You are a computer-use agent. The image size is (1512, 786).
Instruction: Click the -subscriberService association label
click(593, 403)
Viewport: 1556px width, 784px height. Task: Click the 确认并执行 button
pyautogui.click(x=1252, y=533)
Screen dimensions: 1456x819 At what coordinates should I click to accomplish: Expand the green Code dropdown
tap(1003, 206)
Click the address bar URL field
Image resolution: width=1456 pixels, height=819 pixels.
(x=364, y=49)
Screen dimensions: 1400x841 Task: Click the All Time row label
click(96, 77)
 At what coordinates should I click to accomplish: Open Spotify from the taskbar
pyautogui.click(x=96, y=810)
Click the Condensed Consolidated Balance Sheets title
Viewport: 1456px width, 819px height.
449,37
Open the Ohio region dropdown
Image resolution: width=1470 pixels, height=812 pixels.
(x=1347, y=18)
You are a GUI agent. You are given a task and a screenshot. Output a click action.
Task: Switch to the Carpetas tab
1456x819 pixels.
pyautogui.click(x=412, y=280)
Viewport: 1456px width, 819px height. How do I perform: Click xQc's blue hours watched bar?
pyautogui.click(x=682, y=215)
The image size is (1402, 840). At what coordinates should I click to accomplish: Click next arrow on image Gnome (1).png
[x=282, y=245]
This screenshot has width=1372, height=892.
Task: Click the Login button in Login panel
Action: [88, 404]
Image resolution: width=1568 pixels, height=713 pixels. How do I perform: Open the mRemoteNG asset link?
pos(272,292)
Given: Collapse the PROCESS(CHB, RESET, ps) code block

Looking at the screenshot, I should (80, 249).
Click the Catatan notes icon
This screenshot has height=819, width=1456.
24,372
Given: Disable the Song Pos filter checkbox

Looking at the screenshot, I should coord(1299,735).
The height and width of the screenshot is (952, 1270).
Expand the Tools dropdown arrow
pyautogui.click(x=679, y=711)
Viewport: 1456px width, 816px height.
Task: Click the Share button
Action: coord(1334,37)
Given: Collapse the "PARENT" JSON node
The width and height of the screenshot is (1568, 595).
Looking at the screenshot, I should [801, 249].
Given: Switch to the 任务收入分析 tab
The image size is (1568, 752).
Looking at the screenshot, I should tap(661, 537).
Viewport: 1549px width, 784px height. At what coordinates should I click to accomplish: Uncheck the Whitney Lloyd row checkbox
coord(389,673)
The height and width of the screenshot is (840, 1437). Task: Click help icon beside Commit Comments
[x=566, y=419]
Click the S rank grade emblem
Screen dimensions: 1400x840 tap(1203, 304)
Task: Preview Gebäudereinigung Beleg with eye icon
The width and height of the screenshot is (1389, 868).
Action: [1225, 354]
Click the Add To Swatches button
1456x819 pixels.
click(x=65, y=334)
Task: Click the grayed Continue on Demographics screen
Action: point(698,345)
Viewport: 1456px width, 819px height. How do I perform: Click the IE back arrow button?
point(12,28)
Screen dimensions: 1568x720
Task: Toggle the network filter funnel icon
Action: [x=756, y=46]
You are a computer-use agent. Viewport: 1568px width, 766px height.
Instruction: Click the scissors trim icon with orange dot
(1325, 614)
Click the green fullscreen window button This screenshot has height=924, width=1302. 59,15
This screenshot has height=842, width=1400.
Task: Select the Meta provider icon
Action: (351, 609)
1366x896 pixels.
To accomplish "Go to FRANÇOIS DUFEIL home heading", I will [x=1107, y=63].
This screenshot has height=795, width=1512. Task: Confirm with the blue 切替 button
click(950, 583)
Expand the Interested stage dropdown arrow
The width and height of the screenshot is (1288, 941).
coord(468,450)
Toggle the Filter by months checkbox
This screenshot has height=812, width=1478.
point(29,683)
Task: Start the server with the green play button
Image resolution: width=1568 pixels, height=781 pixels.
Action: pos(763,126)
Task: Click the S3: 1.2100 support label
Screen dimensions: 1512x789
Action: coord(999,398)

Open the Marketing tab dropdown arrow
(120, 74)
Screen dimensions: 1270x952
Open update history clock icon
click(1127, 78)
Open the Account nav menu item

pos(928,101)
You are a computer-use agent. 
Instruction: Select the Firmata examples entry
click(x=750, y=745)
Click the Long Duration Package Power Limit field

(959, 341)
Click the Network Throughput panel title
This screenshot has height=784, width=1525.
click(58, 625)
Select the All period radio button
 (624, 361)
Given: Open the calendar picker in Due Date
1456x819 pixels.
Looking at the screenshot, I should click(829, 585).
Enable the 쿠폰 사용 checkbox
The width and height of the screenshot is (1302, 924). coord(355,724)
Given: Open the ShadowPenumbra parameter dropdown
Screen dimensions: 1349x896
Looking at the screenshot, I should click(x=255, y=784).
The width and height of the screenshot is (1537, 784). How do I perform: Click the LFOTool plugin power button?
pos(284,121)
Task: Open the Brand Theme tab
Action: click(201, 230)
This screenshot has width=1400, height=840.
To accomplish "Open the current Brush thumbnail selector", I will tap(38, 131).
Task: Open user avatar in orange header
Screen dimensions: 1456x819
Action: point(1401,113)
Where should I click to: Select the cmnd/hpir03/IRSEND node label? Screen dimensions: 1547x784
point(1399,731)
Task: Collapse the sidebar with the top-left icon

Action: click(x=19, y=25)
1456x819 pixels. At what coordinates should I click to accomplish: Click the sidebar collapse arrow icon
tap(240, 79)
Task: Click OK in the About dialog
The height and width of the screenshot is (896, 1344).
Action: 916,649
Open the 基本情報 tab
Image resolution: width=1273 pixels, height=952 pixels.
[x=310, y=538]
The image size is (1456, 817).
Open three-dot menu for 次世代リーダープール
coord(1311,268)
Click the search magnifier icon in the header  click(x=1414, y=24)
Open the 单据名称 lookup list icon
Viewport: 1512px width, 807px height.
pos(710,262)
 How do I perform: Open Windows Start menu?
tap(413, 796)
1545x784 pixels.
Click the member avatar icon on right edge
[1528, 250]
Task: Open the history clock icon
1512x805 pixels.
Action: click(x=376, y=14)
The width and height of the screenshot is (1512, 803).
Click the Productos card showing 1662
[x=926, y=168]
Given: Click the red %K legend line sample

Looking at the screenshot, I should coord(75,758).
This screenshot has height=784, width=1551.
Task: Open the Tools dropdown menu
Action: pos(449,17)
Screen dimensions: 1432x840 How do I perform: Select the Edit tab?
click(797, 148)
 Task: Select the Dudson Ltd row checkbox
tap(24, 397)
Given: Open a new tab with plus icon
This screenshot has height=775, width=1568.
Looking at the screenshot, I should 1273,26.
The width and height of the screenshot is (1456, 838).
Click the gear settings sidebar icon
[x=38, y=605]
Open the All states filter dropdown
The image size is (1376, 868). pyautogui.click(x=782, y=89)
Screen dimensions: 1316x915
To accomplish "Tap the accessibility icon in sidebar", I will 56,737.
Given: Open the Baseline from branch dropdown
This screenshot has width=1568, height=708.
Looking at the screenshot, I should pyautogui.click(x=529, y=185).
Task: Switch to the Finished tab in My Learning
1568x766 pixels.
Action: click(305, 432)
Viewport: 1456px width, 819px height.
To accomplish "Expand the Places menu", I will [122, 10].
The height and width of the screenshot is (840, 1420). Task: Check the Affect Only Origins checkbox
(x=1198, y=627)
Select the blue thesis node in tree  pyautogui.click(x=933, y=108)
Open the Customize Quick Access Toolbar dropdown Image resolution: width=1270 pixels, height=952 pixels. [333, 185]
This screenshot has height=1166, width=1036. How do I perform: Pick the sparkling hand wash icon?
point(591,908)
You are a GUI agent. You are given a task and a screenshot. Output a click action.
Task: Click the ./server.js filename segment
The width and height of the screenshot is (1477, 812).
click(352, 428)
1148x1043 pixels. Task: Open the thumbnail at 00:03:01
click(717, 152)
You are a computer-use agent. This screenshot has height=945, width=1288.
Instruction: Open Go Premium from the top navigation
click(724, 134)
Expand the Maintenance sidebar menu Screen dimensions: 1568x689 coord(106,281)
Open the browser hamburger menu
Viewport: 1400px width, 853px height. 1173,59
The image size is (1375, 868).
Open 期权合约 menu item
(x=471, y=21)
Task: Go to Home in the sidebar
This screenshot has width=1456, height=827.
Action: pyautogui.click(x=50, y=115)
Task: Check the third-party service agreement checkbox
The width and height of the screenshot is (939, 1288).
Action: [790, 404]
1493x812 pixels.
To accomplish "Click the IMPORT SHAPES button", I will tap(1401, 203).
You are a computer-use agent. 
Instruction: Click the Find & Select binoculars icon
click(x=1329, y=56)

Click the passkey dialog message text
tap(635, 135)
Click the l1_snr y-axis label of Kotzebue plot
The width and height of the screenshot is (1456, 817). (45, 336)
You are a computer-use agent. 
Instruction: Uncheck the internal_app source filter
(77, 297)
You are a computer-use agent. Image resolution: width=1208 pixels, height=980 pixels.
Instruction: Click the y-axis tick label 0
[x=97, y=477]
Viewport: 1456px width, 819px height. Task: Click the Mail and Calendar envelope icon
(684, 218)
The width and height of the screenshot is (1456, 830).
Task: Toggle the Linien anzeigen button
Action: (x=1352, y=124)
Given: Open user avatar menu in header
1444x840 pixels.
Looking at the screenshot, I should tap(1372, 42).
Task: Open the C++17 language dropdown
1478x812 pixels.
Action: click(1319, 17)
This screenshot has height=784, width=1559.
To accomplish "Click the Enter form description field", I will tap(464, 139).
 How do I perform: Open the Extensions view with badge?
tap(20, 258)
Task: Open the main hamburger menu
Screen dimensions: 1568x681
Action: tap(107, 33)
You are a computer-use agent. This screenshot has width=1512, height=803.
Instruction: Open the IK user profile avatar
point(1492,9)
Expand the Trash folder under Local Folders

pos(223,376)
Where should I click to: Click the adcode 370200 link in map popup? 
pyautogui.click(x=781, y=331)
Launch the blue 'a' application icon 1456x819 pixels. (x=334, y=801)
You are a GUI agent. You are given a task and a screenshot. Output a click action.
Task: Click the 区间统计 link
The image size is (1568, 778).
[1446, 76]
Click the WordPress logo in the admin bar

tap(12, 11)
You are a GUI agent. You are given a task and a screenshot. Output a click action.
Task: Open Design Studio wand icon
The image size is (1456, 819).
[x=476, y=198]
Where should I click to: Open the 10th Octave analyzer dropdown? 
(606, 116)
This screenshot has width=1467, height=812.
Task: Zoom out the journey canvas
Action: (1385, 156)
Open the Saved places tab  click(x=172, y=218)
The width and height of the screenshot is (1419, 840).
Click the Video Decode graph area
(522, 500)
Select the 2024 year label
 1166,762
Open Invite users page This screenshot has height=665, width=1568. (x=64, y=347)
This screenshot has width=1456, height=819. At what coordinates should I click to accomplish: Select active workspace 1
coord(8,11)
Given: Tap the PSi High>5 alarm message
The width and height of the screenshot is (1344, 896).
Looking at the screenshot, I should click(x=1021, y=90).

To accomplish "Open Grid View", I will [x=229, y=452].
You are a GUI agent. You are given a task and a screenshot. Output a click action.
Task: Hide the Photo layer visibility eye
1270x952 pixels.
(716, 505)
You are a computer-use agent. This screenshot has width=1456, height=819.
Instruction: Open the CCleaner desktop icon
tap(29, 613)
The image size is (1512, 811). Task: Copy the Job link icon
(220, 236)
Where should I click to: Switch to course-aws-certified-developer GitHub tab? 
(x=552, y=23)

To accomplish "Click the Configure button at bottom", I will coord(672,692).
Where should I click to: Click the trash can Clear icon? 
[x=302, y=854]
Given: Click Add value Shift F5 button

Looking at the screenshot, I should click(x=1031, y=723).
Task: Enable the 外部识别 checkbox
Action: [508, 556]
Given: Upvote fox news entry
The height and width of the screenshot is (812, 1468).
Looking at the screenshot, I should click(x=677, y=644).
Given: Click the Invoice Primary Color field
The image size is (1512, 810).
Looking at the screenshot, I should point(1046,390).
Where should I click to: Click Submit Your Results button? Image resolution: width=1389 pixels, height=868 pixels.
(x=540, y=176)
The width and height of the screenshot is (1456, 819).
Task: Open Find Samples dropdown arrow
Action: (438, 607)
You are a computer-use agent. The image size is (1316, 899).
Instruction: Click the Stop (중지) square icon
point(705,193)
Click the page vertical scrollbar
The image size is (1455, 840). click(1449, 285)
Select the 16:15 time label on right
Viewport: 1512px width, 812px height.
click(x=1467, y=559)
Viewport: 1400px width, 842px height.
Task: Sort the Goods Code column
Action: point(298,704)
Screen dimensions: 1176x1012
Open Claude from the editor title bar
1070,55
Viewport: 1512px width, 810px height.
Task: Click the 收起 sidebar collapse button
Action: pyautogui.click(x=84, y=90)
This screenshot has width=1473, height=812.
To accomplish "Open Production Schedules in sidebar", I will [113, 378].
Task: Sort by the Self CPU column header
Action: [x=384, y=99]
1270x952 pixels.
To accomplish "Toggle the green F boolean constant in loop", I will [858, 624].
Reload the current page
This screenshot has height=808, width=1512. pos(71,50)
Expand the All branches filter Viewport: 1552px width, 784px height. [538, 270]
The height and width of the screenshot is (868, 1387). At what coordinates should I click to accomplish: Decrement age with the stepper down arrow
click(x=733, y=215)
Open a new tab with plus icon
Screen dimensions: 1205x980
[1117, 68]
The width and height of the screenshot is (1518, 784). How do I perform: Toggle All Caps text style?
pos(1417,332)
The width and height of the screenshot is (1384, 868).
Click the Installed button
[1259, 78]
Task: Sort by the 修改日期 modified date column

----

Work instruction —
Copy the records above exactly, beginning at the line that contains "Given: Upvote fox news entry" and stopping after the line that contains "Screen dimensions: 1176x1012".

Answer section —
Given: Upvote fox news entry
The height and width of the screenshot is (812, 1468).
Looking at the screenshot, I should click(x=677, y=644).
Given: Click the Invoice Primary Color field
The image size is (1512, 810).
Looking at the screenshot, I should point(1046,390).
Where should I click to: Click Submit Your Results button? Image resolution: width=1389 pixels, height=868 pixels.
(x=540, y=176)
The width and height of the screenshot is (1456, 819).
Task: Open Find Samples dropdown arrow
Action: (438, 607)
You are a computer-use agent. The image size is (1316, 899).
Instruction: Click the Stop (중지) square icon
point(705,193)
Click the page vertical scrollbar
The image size is (1455, 840). click(1449, 285)
Select the 16:15 time label on right
Viewport: 1512px width, 812px height.
click(x=1467, y=559)
Viewport: 1400px width, 842px height.
Task: Sort the Goods Code column
Action: point(298,704)
Screen dimensions: 1176x1012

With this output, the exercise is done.